Senator Churton rapped his gavel. “Order. And when may we expect Hen's arrival in Texas, Mr. Popper? On the next bus? Don't tell me he's already here, pawing our women in Lufkin or Amarillo.”
“Your guess is as good as mine, Senator. Personally, I have never clapped eyes on the man.”
“You have no knowledge of his whereabouts?”
“No direct knowledge, no, sir. There are several stories going around. I have heard that he was living on a barge in Mexico, wearing a yachting cap and selling fish bait and taking in a Saturday
corrida
now and then and quoting Virgil at the drop of a hat. Another story has him dead, with his remains, a half pint of gray ashes, in the custody of his former wife, the former Lady Hen, who is now Señora Goma y Goma of Veracruz. Another one has it that his acolytes in Cuernavaca have preserved his body in a crock of Maltese honey.”
“His entire body?”
“Yes, sir.”
“That must be some jug.”
“His entire body, intact, except for the lapis lazuli eyeballs in his eye sockets, forever staring but seeing nothing in that golden haze. I have also heard that he is in Cuernavaca in a deep trance of some two or three years' standing, and I have heard that he is not in a trance but is living alone in a small downtown hotel in Monterrey, wearing a beret, calling himself Principato and claiming to be five hundred years old.

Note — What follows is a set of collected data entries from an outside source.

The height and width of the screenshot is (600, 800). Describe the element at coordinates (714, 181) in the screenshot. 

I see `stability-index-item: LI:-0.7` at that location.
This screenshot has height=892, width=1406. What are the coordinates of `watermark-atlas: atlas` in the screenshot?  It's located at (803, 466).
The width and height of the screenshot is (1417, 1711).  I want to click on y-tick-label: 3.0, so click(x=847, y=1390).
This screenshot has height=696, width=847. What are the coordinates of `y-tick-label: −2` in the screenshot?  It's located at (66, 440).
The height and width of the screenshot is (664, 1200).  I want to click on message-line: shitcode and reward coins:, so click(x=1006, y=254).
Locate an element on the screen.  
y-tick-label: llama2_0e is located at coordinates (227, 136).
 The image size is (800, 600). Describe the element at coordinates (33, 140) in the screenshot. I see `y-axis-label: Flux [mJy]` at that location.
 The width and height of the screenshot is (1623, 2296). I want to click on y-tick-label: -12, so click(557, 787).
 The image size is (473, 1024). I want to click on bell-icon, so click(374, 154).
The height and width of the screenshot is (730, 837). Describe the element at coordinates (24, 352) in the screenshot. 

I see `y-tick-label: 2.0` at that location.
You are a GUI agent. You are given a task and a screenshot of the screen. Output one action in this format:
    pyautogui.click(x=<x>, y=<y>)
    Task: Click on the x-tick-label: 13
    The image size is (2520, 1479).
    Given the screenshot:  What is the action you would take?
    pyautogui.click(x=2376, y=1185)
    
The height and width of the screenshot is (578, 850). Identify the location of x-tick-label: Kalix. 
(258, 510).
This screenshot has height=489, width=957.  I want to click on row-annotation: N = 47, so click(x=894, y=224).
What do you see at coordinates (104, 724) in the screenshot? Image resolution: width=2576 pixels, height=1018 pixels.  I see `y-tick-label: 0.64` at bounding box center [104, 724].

They say he looks six hundred, with his body all dried up from the desert air. They say he's all head now like a catfish and just tapers away to nothing. These are some of the rumors I have heard.”
“Somewhere in Mexico quoting Virgil, if alive. Not much to go on.”
“No, sir.”
“Still, as long as he stays there. Does he intend to remain there in his Mexican lair, Mr. Popper?”
“As far as I know. If we can speak of the lair of a Hen.”
“You mention rumors. Tell me this, if you can. What perverse joy does this man Jimmerson get from starting rumors? Rumors or hoaxes that raise hopes, so soon to be cruelly dashed. What are we to think of such a man?”
“I don't understand the question.”
“Let me be specific then. The fifty-dollar jeep. The army surplus jeep, brand-new, crated and packed in Cosmoline, to be bought for only fifty dollars if you could just find the right government agency. Didn't that story originate with Jimbo Jimmerson in late 19 and 45 in Oakland, California?”
“It didn't originate with Lamar Jimmerson.”
“And the kidney dialysis machine, to be given away to any community or church group that could collect some great number of old crumpled-up cigarette packs—wasn't that another of Jimbo's lies, first set on wing in a Seattle bar?”
“Mr. Lamar Jimmerson has never been to Seattle.”